Already two years ago many people wondered if something like this would happen, particularly due to repeated reports that ST-Ericsson had scored a contract with MS, that would end Qualcomm's reign as the exclusive supplier of chipsets for WP devices. I said it then and I'll say it again... its not happening.
Firstly, incorporating support for a new chipset occupies a large engineering team, easily for over a year. No matter how that work is distributed, that team is ultimately not working on things that would be far more important... things like closing the feature and functionality gap with iOS and Android. Considering all the catching up still required, and that MS can't rely on third party developers to the same degree iOS and Android can, the last thing we need is for MS to invest even more resources into low level software engineering that enables WP to do absolutely nothing new nor fundamentally better (just the same things either a smidgen faster or a smidgen slower, depending on what the actual task at hand is).
More importantly, this introduces major hardware fragmentation, which goes against MS' strategic goal of hardware standardization. Dropping that strategy would result in developers having to expend far more effort into keeping their apps compatible and working well within a far more diverse hardware ecosystem. WP is already behind in the apps race. We don't need to make it harder for developers. Android developers are willing to make that effort because the market is huge and the costs can be recouped through volume. Make it just as costly to develop for WP, and you can say goodbye to many a WP developer, particularly those that try to deliver games.
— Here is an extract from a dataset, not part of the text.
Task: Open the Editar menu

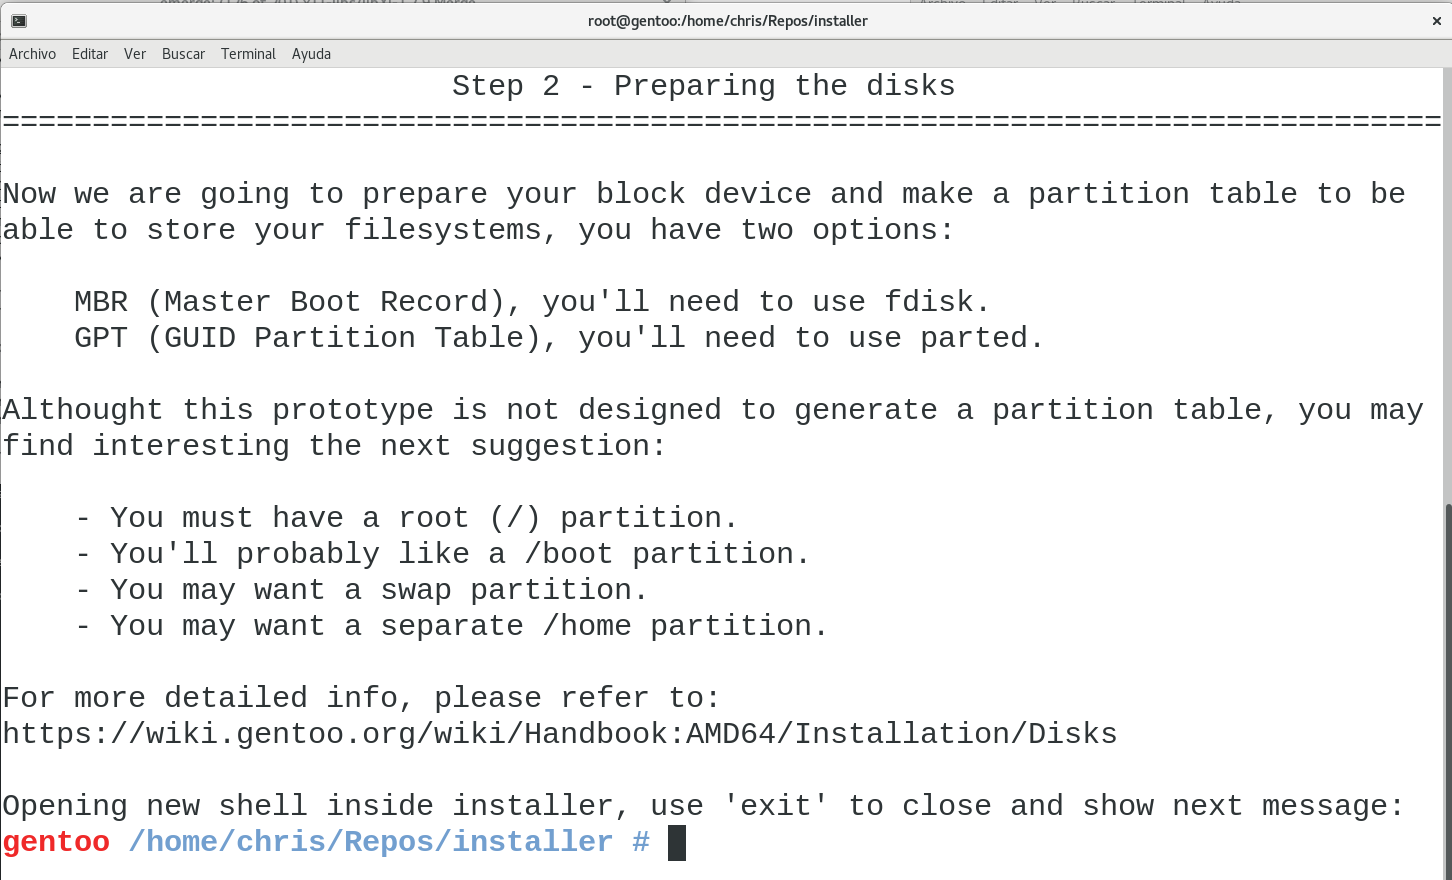Action: tap(90, 54)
The goal should be for WP to support as few different hardware configurations as possible, without falling behind in the specs race. Unfortunately, MS hasn't been too successful in that department either. However, the problem is
not that MS supports too few chipsets, but that MS isn't ready to support a chipset when they are released. Android devices with said chipset are usually available up to six months earlier. By the time WP devices with that chipset arrive, it's already considered old news. Adding support for yet another chipset, likely just as late or even later, will do nothing to address that main problem... in all likelihood it would make it even worse.
Anyway, WP will support the S805 this year. There is nothing Tegra can offer over Snapdragon that would make the required effort (by developers world wide) worthwhile.